In an age where there are fewer and fewer people making stuff (skins, software, you name it) it strikes me as extremely ironic that anyone who doesn't make stuff thinks they're in any position to be demanding others work for free for them. 

I can't make an email applet for my iPod. I'm glad Apple did. And I will happily trade $20 that I earned through my labor to those who produced it.  When I can't produce something for myself, I don't mind paying those who can produce a thing I want if it's of value to me. If it's not worth it, I don't purchase it.

Aero Executive

I see the same thing with skins too. Someone makes a cool skin and you inevitably have some people come out and crap on it. Last week on our tech partner site, Neowin, a user posted about Aero Executive (a new theme).  Within minutes, users came on and started crapping on it. Now, a wood-textured version of Aero may not be for you but it's a good skin from a design perspective.  But in the age of entitlement, the people who don't actually produce anything not only expect an unlimited right to insult those who do make stuff but become incredulous if called out for their criticism (i.e. they recognize their right to free speech but become amazingly intolerant of the right of others to defend themselves). It got so bad I had to close the thread.

So here's the deal: If you produce stuff then good for you.  If you don't produce stuff, then you are either reliant on the good will of others to produce things for you or you will have to pay evil capitalists to labor on your behalf to produce the product, good, or service you want.  And while you are free to criticize what others produce, so too are other people free to criticize you in return since, after all, criticism is a form of product too.

on Jan 17, 2008
. . . .here, here

Nothing more needs to be said

on Jan 18, 2008
In the past I use to go around the internet looking for anything i could get my hands on for free. Whether it was thru a cracked version, a stolen serial or a copy of the product made available for free; I found myself not caring about the consequences of my actions. In time I learned that nothing is for free and messing with this kind of content meant taking chances at nasty viruses, not having customer support, doing crazy programming that could ruin my Windows installation or even be arrested for stealing.
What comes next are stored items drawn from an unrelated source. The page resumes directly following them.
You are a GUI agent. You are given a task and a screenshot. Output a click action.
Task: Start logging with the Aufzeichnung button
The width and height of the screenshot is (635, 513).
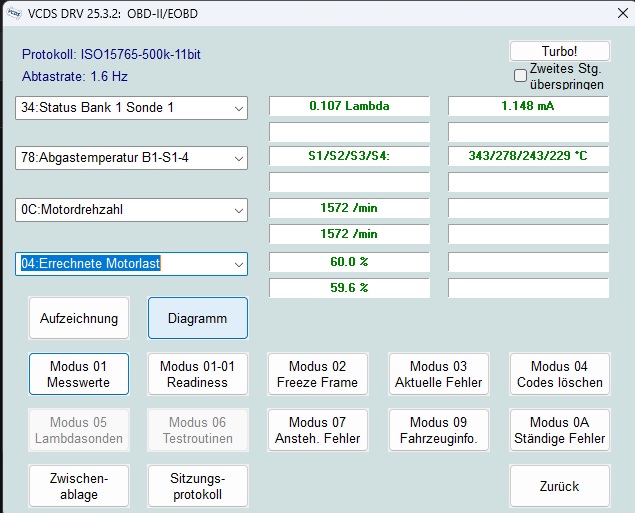tap(79, 319)
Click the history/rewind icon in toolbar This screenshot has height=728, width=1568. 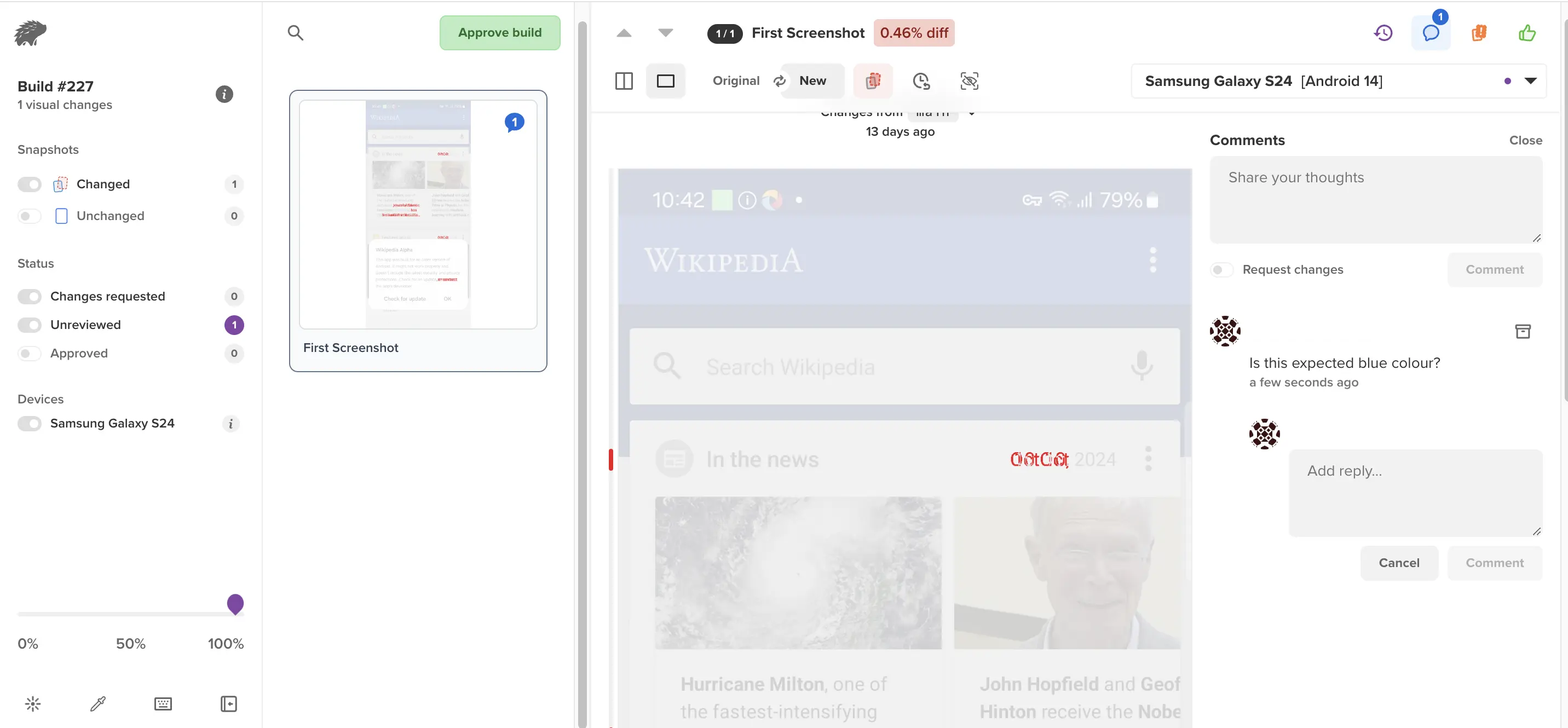[1383, 32]
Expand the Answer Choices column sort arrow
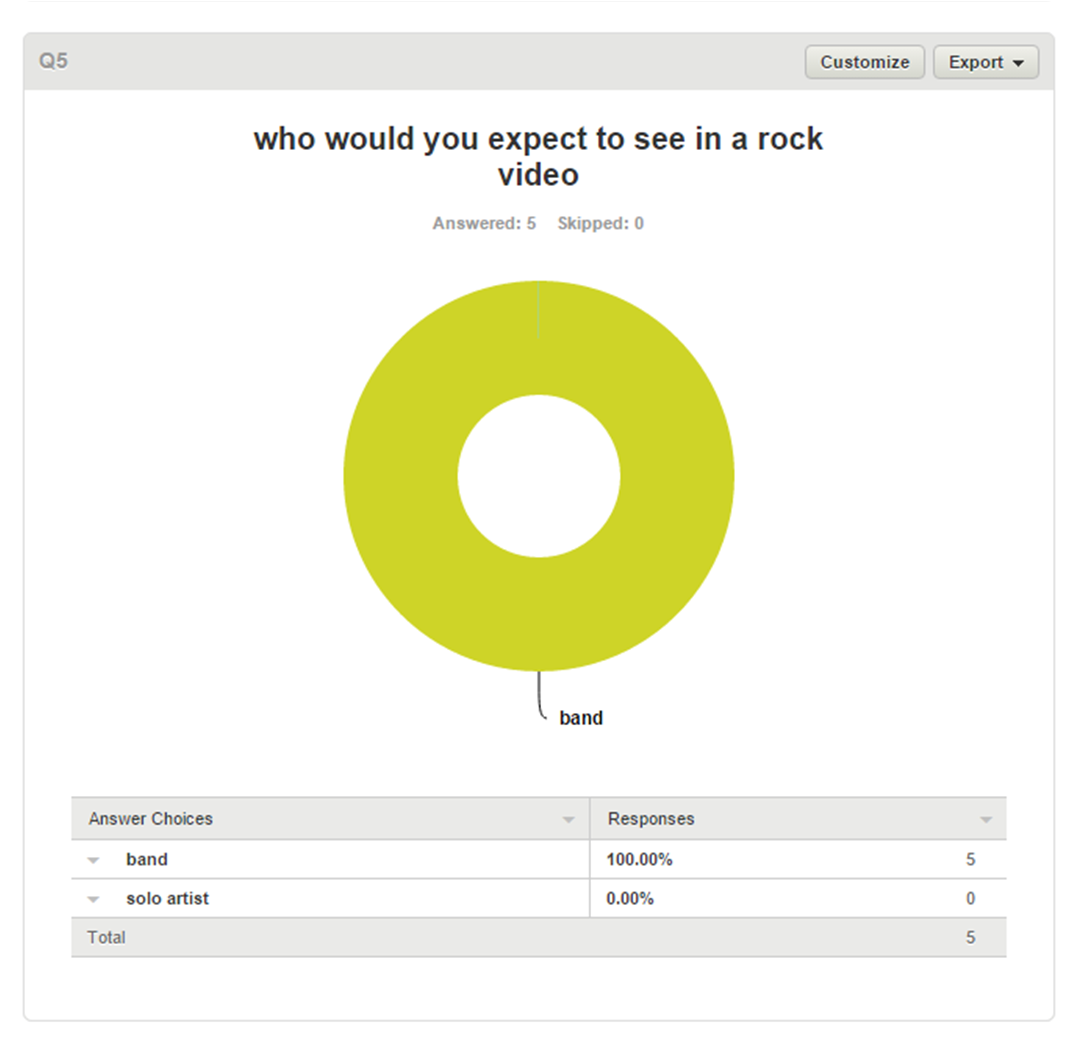 [x=568, y=820]
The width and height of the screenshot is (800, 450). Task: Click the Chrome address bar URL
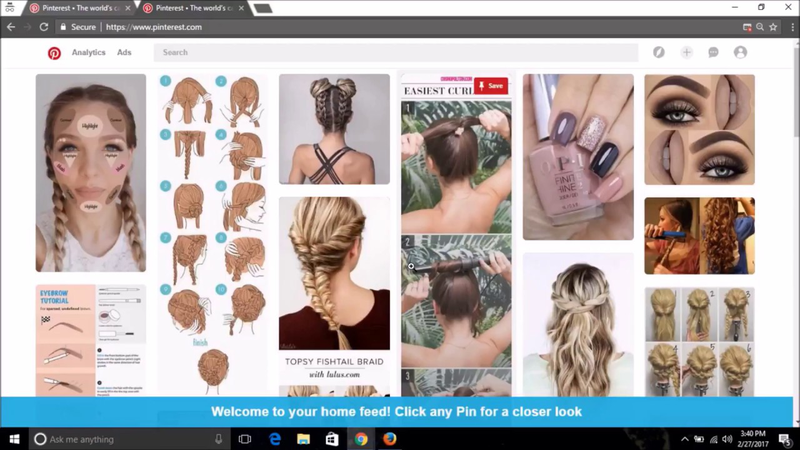[153, 27]
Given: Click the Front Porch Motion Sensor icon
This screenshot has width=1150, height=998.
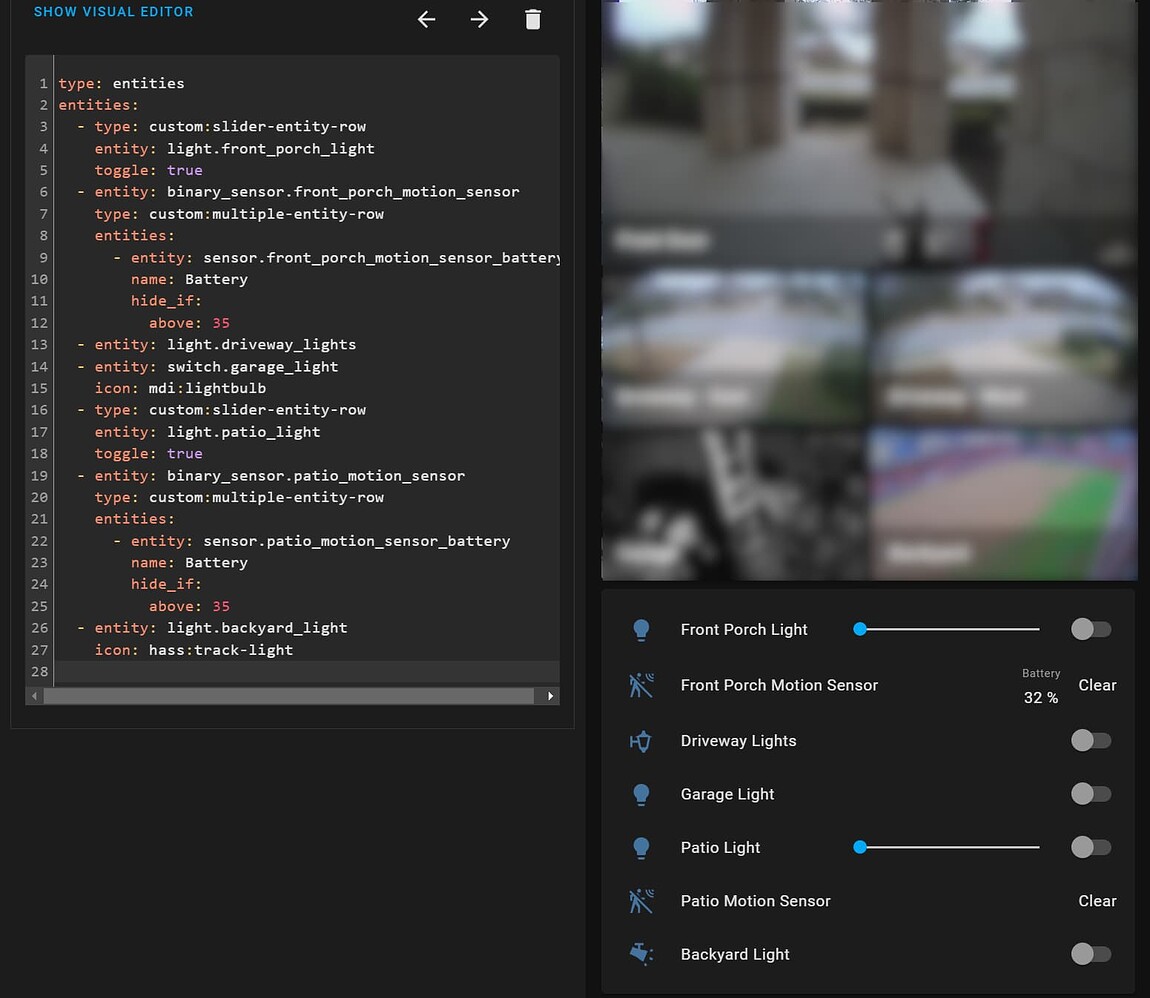Looking at the screenshot, I should pos(641,685).
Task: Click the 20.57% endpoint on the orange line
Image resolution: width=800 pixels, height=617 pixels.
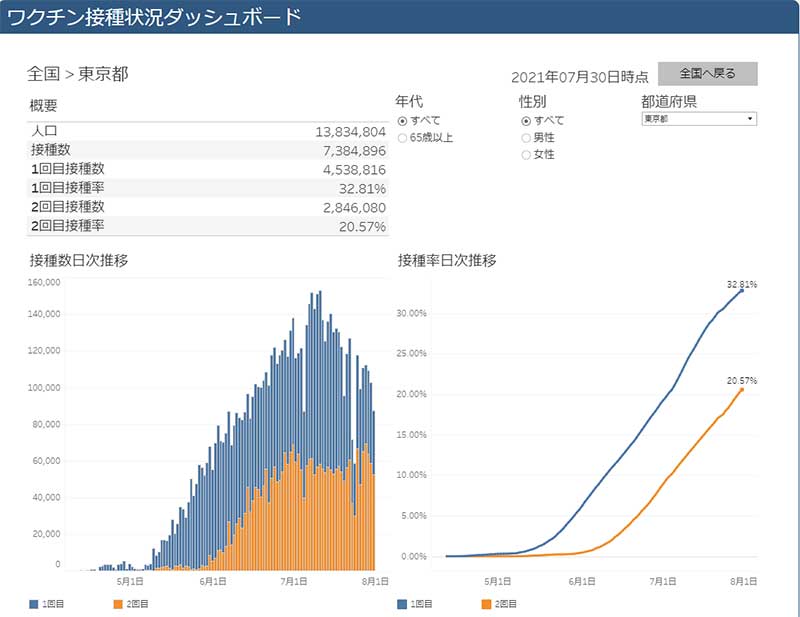Action: [742, 389]
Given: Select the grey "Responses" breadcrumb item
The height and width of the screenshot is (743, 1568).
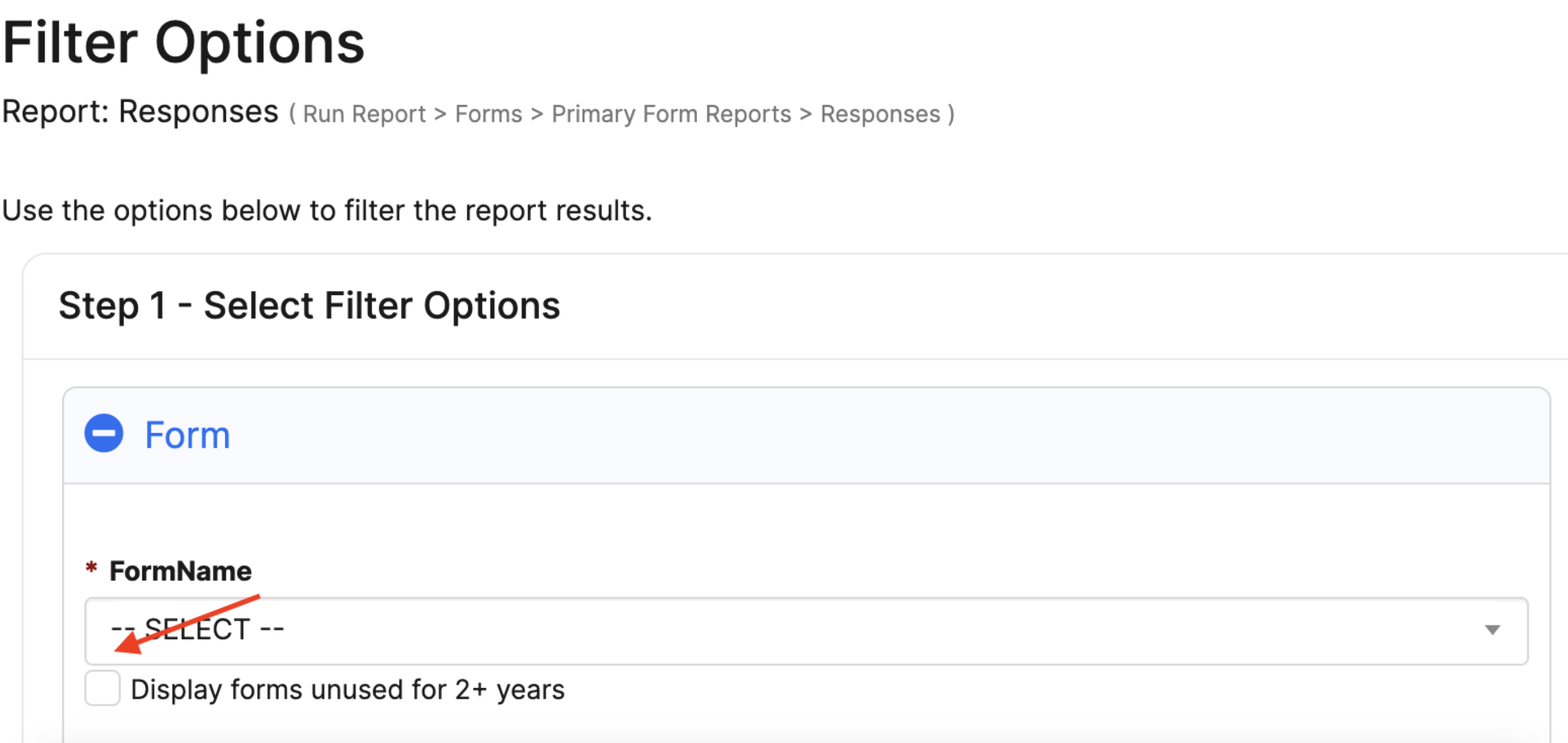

I know find myself simply testing the products to see if they are worth buying and look forward to owning the software I like just to avoid all of these dilemmas they carry when acquiring them thru bad channels, if you know what I mean.

I have to believe that, this kind of problem being so big on the internet, that people somehow believe that they should be entitled to things for free simply because they spent a large amount of money on the product and they are probably gonna find a hacked free version of the product upgrade anyways.